### Consignes
1 – D’après le texte à lire, à quelle date Ferdinand mourut-il ?
2 – Dans le texte à lire, reproduisez la partie qui s’ouvre sur les mots « Elle grandit à » et se clôt par « quelques talents d’écriture. », en substituant « charmante » à « séduisante ».

### Texte à lire
____________

Ferdinand n’eut pas une vie de souverain tranquille. La France, l’Espagne et l’Autriche s’arrogent le doit de contrôler son duché, en imposant des ministres à leurs soldes.

Il eut à affronter la Révolution française dont il se déclara l’ennemi à la mort de son cousin, Louis XVI et de sa belle-soeur, Marie-Antoinette. Il eut ensuite à subir les dictats de Bonaparte, premier consul. On lui imposa puis lui retira le grand-duché de Toscane. Il mourut le 9 octobre 1802, peut-être victime d’une empoisonnement

Il avait donc épousé sa belle-soeur. Née le 26 février 1746, l’archiduchesse Marie-Amélie est le huitième enfant de François-Etienne de Lorraine et de Marie-Thérèse de Habsbourg. Comme pour Joseph II, à sa naissance, la position politique de ses parents est loin d’être assurée, même si ses parents sont l’un empereur et l’autre “roi de Hongrie et de Bohême”.

Elle grandit à la cour de Vienne des Habsbourg-Lorraine entre la Hofburg et Schönbrunn. Considérée comme séduisante, l’archiduchesse est un peintre de talent, possède une jolie voix de soprano. Elle a aussi quelques talents d’écriture.

____________

### Données fournies

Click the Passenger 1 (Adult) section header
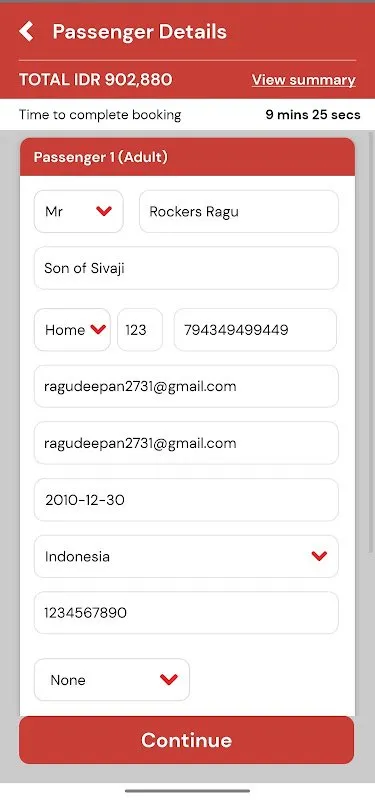The image size is (375, 800). pos(187,157)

____________

### Réponses
1 – Le 9 octobre 1802.

2 –
Elle grandit à la cour de Vienne des Habsbourg-Lorraine entre la Hofburg et Schönbrunn. Considérée comme charmante, l’archiduchesse est un peintre de talent, possède une jolie voix de soprano. Elle a aussi quelques talents d’écriture.